Cel ten, jak i zakres oraz sposób monitoringu określony będzie musiał zostać w układzie zbiorowym pracy, regulaminie pracy lub jeśli takie u pracodawcy nie obowiązują – w obwieszczeniu.

Oznacza to, że nagranie nie będzie mogło być wykorzystane przez pracodawcę w innych celach niż określone w Kodeksie – przede wszystkim więc, nie będzie mogło służyć do oceny wydajności pracownika. Jednak, biorąc pod uwagę dość ogólne określenie ww. przesłanek, wydaje się, że pracodawcy będą podejmować próby ominięcia zakazu kontroli jakości pracy pracowników, uzasadniając ją jednym z dopuszczalnych celów stosowania monitoringu. 

Przewidywane ograniczenia dotyczą również zakazu nagrań wideofonicznych, co wyłącza możliwość rejestracji rozmów prowadzonych przez pracowników.

Z tych samych względów, co do zasady monitoring nie będzie mógł obejmować pomieszczeń sanitarnych, szatni, stołówek, palarni ani pomieszczeń udostępnianych zakładowym organizacjom związkowym.

Przyjęty okres retencji zarejestrowanych danych wynosić ma 3 miesiące lub do czasu prawomocnego zakończenia postępowania, jeśli mają one posłużyć jako dowód w sprawie toczącej się przed sądem lub innym organem.

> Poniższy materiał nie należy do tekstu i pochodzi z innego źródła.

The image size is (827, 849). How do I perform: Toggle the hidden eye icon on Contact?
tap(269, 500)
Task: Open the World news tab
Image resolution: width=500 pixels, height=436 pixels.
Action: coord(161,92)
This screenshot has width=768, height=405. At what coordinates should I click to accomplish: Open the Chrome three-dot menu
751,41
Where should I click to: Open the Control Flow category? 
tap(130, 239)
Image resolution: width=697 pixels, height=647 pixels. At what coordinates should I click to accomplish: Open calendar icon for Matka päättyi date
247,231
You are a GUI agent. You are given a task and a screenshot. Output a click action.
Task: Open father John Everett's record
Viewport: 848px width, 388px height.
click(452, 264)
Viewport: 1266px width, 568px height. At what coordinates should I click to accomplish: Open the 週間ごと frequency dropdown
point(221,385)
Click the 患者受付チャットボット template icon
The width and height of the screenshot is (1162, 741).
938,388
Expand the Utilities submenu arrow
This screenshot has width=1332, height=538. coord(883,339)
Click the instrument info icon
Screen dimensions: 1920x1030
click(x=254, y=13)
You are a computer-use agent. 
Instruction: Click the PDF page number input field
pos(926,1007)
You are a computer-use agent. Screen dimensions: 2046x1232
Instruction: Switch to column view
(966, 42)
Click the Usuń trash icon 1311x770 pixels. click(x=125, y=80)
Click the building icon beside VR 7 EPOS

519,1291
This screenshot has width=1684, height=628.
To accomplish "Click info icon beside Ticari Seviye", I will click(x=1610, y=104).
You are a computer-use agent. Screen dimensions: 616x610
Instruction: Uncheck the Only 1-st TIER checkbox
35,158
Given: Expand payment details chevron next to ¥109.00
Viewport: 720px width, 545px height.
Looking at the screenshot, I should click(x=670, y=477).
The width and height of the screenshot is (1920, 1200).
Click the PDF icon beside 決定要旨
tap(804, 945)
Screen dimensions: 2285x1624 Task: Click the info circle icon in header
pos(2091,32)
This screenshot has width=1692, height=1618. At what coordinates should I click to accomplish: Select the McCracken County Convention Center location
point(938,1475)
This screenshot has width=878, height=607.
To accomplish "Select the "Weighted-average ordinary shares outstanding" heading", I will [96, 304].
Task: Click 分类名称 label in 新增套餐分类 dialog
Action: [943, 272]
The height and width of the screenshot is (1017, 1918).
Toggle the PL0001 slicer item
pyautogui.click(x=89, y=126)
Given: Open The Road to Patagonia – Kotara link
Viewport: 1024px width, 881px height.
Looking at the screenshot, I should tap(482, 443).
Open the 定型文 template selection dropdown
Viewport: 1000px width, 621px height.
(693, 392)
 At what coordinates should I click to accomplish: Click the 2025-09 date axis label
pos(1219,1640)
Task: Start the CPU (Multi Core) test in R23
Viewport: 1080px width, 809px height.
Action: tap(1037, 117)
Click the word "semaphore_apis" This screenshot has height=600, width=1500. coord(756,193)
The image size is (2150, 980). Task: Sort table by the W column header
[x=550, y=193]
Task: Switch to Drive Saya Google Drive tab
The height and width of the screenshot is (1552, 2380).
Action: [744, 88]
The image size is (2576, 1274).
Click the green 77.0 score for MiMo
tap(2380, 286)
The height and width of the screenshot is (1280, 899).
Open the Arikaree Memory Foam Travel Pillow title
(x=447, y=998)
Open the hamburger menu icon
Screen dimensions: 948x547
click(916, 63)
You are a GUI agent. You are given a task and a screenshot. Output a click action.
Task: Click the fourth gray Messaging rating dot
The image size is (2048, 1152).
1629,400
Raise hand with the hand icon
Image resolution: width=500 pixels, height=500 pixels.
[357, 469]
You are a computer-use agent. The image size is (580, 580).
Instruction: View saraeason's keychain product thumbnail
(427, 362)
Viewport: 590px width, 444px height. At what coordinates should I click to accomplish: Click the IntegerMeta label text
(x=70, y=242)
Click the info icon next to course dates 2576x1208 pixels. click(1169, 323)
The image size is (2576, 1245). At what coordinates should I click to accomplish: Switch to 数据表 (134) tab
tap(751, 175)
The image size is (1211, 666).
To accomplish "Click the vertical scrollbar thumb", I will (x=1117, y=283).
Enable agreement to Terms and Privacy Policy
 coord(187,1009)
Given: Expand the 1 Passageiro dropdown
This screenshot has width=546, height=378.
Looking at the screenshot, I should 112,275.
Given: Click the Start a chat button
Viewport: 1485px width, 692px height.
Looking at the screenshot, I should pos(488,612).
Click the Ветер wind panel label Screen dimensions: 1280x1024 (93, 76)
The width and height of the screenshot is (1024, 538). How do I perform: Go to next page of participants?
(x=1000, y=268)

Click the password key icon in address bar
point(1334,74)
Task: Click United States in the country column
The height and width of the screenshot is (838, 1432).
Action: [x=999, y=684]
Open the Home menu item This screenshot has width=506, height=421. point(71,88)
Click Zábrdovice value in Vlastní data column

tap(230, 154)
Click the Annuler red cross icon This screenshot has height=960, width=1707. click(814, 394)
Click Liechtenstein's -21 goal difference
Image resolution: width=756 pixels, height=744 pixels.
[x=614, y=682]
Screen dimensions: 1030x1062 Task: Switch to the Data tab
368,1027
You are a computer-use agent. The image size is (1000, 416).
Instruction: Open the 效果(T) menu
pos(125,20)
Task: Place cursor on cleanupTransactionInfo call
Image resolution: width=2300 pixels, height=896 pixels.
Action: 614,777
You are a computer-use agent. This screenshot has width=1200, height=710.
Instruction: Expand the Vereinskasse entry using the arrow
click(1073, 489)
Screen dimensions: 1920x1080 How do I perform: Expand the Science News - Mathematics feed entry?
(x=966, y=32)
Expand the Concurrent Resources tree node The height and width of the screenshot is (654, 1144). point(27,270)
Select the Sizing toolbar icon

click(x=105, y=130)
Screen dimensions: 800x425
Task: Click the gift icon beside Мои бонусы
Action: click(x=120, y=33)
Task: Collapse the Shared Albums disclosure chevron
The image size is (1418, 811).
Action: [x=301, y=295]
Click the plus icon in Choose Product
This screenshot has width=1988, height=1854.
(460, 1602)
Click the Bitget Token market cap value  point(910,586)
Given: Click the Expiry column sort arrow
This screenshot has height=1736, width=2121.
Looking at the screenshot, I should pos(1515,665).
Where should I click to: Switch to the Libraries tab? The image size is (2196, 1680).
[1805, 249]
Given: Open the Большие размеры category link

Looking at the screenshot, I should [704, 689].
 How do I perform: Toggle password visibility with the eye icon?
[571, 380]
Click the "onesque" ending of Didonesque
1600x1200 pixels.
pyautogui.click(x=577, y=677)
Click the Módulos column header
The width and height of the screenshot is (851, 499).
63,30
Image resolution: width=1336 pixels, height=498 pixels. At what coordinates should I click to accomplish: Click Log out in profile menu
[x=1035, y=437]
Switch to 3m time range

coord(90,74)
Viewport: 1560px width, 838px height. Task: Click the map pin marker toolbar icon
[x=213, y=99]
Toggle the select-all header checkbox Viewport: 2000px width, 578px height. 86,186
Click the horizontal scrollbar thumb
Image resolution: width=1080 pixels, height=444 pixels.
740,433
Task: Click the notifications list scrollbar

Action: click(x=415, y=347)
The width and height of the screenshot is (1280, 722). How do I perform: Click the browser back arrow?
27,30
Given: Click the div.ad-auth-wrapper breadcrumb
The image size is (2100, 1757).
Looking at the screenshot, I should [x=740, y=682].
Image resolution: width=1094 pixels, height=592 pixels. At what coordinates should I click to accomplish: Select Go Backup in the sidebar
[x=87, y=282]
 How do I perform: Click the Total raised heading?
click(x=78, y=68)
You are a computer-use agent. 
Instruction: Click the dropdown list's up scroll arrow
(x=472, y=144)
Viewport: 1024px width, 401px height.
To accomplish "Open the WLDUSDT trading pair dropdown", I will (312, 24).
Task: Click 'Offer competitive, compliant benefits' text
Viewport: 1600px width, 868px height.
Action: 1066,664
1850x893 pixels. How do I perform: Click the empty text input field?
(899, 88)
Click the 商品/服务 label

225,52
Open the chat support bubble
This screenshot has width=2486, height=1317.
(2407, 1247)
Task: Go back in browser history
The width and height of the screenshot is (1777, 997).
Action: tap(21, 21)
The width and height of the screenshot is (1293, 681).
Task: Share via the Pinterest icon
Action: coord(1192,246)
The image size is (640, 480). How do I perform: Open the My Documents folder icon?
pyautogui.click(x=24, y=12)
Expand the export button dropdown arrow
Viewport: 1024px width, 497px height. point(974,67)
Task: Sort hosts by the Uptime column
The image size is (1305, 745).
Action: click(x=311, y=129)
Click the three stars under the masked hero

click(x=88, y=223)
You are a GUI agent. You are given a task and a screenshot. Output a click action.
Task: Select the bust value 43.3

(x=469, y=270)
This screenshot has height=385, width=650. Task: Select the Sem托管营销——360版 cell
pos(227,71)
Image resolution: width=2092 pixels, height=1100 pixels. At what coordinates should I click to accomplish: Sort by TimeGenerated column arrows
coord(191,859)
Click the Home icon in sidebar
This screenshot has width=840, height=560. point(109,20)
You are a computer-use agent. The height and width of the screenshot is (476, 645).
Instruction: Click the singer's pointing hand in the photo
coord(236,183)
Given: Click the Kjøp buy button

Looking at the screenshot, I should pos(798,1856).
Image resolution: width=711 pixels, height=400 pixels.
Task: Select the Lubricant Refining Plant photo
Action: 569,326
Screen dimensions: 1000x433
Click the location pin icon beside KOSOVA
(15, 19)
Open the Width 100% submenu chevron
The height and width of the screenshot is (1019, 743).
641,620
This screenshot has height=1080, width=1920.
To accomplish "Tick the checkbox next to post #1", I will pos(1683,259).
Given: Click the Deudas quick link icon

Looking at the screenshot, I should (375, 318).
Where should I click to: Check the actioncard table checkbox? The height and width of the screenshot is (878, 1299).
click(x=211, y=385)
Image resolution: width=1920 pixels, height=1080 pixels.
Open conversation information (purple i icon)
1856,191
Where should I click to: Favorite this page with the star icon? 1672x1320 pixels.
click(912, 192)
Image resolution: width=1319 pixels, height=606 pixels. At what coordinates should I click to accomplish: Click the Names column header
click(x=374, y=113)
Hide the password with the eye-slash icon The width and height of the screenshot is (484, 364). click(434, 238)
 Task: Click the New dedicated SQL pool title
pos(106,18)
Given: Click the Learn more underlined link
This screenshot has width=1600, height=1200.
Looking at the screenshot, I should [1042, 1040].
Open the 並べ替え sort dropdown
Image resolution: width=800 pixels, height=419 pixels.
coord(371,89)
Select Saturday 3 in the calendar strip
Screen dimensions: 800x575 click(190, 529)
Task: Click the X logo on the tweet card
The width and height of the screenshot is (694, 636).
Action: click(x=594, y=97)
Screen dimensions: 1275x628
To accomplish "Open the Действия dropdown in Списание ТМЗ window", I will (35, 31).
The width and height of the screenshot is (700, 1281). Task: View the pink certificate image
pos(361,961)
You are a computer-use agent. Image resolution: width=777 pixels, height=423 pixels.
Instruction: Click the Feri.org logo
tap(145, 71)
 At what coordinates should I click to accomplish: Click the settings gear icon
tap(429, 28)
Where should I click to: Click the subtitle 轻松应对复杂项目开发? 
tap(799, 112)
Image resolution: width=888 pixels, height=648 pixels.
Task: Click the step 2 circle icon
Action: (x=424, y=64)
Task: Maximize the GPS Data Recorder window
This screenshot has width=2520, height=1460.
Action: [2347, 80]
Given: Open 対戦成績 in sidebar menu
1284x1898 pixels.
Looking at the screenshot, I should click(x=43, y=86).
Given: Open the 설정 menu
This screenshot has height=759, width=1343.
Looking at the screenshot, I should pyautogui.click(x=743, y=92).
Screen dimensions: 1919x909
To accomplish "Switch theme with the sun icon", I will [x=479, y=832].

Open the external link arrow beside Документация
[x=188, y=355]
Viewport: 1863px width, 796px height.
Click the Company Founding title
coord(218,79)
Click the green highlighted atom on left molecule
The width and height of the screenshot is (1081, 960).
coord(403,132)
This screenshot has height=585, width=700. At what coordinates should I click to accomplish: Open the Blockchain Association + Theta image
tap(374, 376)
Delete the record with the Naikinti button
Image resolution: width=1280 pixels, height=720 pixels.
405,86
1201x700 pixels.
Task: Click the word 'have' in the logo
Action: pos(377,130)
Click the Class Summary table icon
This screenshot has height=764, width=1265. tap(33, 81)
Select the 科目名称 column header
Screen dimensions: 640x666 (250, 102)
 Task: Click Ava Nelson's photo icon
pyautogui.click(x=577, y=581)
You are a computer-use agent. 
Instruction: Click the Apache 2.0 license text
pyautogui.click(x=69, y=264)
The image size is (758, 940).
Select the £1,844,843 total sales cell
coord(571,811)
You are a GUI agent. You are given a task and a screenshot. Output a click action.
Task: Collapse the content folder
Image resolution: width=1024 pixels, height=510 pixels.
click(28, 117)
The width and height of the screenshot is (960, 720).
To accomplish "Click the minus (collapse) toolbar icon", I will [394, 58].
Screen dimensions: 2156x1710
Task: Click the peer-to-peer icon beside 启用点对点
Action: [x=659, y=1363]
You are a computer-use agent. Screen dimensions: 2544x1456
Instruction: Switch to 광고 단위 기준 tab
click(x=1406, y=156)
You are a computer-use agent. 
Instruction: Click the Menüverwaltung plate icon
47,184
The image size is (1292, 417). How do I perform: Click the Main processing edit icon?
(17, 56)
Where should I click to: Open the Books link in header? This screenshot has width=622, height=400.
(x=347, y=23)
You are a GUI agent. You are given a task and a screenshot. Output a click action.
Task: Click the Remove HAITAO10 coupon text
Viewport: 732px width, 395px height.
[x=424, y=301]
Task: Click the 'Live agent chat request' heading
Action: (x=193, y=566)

O stosowaniu monitoringu pracodawca poinformować będzie musiał pracowników w przyjęty u siebie sposób, nie później niż na 2 tygodnie przed jego uruchomieniem. Oprócz tego, oznaczyć będzie musiał monitorowane pomieszczenia w sposób czytelny i widoczny – za pomocą znaków graficznych lub dźwiękowych. Należy zaznaczyć, że już obecnie ukryty monitoring uznawany jest jako naruszający dobra osobiste pracownika, zwłaszcza jego prawo do prywatności.

Zasady dotyczące wideo-monitoringu stosowane mają być odpowiednio do innego monitorowania pracowników. Poza monitoringiem poczty elektronicznej, przepisy nie wymieniają wyczerpująco innych dopuszczalnych środkach monitorowania pracownika, zastrzegając jedynie, iż każdorazowo służyć one muszą jednemu z ww. celów określonych przepisami. Jak wskazuje projektodawca, chodzi tu m.in. o monitoring floty GPS, stron internetowych, czy smsów.

Projektowane przepisy Kodeksu Pracy pozwalają pracodawcy również na kontrolę służbowej skrzynki mailowej pracownika, jednak wyłącznie, gdy okaże się to niezbędne dla zapewnienia organizacji pracy, która umożliwi pełne wykorzystanie czasu pracy oraz właściwe użytkowanie udostępnionych pracownikowi narzędzi pracy, zastrzegając jednocześnie, iż nie może ono naruszać tajemnicy korespondencji ani innych dóbr osobistych pracownika.

Powyższe zastrzeżenie wiąże się niewątpliwie ze stanowiskiem Trybunału Sprawiedliwości Unii Europejskiej, według którego, jakkolwiek pracodawca ma prawo kontroli aktywności swych pracowników w trakcie pracy, to jednak kontrola taka zachować musi określone ramy i nie może naruszać obowiązku poszanowania ich prywatności.

Samo uzasadnienie projektowanych zmian precyzuje, iż nawet, jeśli regulacja wewnętrzna pracodawcy zakazuje korzystania z poczty służbowej dla celów prywatnych, a pracodawca natknie się na prywatną korespondencję pracownika nie stosującego się do tego zakazu, nie będzie mógł jej w całości przeczytać, ani też udostępniać.

Należy zaznaczyć, że opisane zmiany przepisów nie są jeszcze przesądzone. Zarówno ich ostateczne brzmienie, jak i termin wejścia w życie uzależnione są od dalszych prac legislacyjnych nad projektem ustawy dostosowującej polskie przepisy do założeń RODO.